There was one frat that I think would have been a decent fit for me temperamentally, but I didn’t strongly consider investigating to see if they’d have me. My dad was at least a little disappointed in that (though he was okay with me rejecting my legacy after I described to him the excesses of some of his current brothers’ behavior). I didn’t lack for friends—many were fellow independents, but plenty weren’t, too. It all worked out for me just fine. I didn’t have many other interactions with that unhappy young woman, but I hope it worked out for her, too—perhaps sometime later she received an open bid.

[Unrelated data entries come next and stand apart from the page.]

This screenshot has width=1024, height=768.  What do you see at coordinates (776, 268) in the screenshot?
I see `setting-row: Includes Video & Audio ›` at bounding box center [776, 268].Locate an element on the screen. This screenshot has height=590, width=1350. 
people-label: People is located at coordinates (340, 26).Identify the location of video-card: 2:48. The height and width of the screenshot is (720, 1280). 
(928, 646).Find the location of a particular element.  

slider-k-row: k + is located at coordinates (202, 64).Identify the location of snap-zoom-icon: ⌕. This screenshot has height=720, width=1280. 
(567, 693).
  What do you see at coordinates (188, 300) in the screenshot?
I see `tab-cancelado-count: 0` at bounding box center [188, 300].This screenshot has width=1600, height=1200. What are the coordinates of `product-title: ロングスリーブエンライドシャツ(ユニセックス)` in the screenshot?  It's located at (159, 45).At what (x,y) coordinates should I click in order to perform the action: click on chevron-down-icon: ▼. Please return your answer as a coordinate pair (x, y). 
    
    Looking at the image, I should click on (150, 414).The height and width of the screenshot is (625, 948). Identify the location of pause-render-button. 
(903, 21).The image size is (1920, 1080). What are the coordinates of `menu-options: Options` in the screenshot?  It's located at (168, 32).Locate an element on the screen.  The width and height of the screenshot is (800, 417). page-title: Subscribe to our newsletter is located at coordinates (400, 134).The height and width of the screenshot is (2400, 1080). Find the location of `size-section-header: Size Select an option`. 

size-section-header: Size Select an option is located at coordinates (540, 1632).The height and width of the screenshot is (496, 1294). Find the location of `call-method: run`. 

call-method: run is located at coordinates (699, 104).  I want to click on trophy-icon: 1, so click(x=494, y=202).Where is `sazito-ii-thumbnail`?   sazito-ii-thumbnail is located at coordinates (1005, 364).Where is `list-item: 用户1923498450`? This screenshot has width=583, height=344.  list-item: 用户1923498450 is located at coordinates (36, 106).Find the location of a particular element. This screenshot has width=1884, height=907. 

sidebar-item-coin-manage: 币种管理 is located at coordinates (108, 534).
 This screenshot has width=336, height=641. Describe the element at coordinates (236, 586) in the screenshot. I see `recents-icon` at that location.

If I’m right about the date above, then Tané Cain’s lone AT40 appearance began that weekend, the first of three in a row for her at #37. At the time, she was married to former-Babys-then-Journey keyboardist Jonathan Cain. A little research indicates the accompanying album got decent reviews but stiffed in stores. I like “Holdin’ On” well enough, but I can’t shake the feeling that her voice doesn’t quite stay in tune on the question “Am I wrong?” in the chorus. I remember hearing it on WLAP-FM for a few weeks; it showed up on a K-Tel collection, Blast Off, I got on cassette several months later. For years that was where I’d have to turn if I wanted to hear it.